Accepted signing algorithms follow the current issuer posture:
- default posture publishes and accepts `RS256`, `ES256`, `PS256`, and `EdDSA`
- FAPI 2.0 posture narrows the allowlist to `ES256` and `PS256`
## Key rotation behavior
For `jwks_uri` clients, Lockspire caches successful fetches with a bounded TTL.
When a client rotates keys:
1. Lockspire keeps using the cached key set until cache expiry or a verification miss requires refresh.
2. One bounded forced refresh path attempts to load the newer JWKS document.
3. If refresh succeeds, the new key material replaces the cached entry.
4. If refresh fails, Lockspire preserves the last known good cache entry and still fails the current authentication attempt closed.
This gives clients a realistic rotation path without turning the embedded library into a broad remote-key management system.
For zero-surprise rollover, publish the new key before first use and keep the previous key available during the overlap window until Lockspire has had a chance to refresh and verify against the new set.
## Diagnose remote `jwks_uri` incidents
Use Lockspire's runtime support surfaces when a `jwks_uri` client starts failing:
- `mix lockspire.doctor remote-jwks --client <client_id>` gives the canonical runtime diagnosis for one client
- the admin client detail screen renders the same shared Remote JWKS summary
These surfaces normalize incidents into four stable classes:
- `remote_jwks_fetch_failed`
- `remote_jwks_invalid`
- `remote_jwks_key_unavailable`
- `remote_jwks_signature_invalid`
`mix lockspire.verify` is not the right tool for this problem. It checks install and host-wiring prerequisites, not runtime remote-key incidents.
## Remediation sequence
When a remote-`jwks_uri` client fails, follow this sequence:
1. Classify the incident with `mix lockspire.doctor remote-jwks --client <client_id>` or the admin Remote JWKS summary.
2. Check remote reachability and target safety first when the incident is `remote_jwks_fetch_failed`.
3. Check the remote JWKS document shape and key metadata when the incident is `remote_jwks_invalid`.
4. Confirm overlap-based rollover when the incident is `remote_jwks_key_unavailable`: publish the new key before first use and keep the previous key present during the transition.
5. Confirm the client is signing with the intended private key and algorithm when the incident is `remote_jwks_signature_invalid`.
6. After correcting the remote state, allow cache and forced-refresh convergence, then retry with one fresh assertion.
7. Move to inline `jwks` only when the client cannot operate a reliable overlap-based `jwks_uri` path or when deterministic cutover is a hard requirement.
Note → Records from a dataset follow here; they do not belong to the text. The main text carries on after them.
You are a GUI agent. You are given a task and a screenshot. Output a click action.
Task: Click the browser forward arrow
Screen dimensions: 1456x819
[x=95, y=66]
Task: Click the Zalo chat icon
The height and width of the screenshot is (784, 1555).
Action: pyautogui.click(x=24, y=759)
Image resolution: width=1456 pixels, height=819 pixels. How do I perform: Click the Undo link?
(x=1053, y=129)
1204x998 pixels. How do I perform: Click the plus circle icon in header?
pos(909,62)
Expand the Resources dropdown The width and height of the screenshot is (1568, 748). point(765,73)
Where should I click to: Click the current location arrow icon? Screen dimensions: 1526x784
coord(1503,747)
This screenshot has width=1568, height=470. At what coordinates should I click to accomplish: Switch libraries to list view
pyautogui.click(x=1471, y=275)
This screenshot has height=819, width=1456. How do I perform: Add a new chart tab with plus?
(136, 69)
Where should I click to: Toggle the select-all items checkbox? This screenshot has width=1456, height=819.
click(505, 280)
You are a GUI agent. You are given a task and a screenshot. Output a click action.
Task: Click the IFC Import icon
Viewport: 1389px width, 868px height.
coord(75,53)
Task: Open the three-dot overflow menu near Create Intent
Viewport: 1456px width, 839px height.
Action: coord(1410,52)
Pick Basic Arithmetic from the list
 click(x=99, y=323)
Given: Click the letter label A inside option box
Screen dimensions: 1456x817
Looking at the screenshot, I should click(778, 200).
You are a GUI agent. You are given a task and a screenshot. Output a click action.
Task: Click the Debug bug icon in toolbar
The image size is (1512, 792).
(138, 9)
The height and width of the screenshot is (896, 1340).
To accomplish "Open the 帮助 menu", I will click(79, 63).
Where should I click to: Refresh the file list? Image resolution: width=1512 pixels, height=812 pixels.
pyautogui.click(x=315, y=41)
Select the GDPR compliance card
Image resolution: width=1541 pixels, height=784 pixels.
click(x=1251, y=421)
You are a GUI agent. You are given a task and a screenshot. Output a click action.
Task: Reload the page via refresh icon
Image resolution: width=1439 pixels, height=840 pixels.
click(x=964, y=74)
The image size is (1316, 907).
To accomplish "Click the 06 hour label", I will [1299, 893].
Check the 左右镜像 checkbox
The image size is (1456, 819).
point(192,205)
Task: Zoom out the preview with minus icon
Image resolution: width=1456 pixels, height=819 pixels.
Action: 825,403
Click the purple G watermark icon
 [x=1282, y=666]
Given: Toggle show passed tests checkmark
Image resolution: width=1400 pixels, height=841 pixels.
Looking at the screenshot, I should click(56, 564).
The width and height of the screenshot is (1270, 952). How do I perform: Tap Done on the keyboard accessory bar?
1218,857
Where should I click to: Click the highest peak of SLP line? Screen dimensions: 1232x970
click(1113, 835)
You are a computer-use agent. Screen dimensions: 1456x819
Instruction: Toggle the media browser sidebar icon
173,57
Inline `jwks` is a deliberate fallback, not the default fix for every remote-key incident.
## Ownership split
Lockspire owns:
- the guarded fetch, cache, refresh, and verification path
- generic fail-closed OAuth wire behavior
- truthful runtime diagnostics and remediation hints on the shipped support surfaces
The host team owns:
- reading the diagnostics
- confirming network reachability, DNS, TLS, or deployment issues on the Lockspire side
- coordinating incident response and retry timing
The client integrator owns:
- serving a valid JWKS document over stable HTTPS
- publishing distinct `kid` values
- overlap-based rollover choreography
- keeping old and new keys available during the transition window
## Direct-client endpoints that consume the shared verifier
The shipped `private_key_jwt` verifier is shared across Lockspire-owned direct-client surfaces, including:
- `POST /token`
- `POST /revoke`
- `POST /introspect`
- `POST /device/code`
- `POST /backchannel/authentication`
Lockspire documentation and discovery metadata only claim support where the shared runtime actually enforces it.
## What hosts still own
Your host app still owns:
- account records
- login UX
- branding and layouts
- consent and product policy
- rate limiting and perimeter controls around the mounted Lockspire routes
Lockspire owns the protocol verification path described here. The host app owns the human-facing application behavior around it.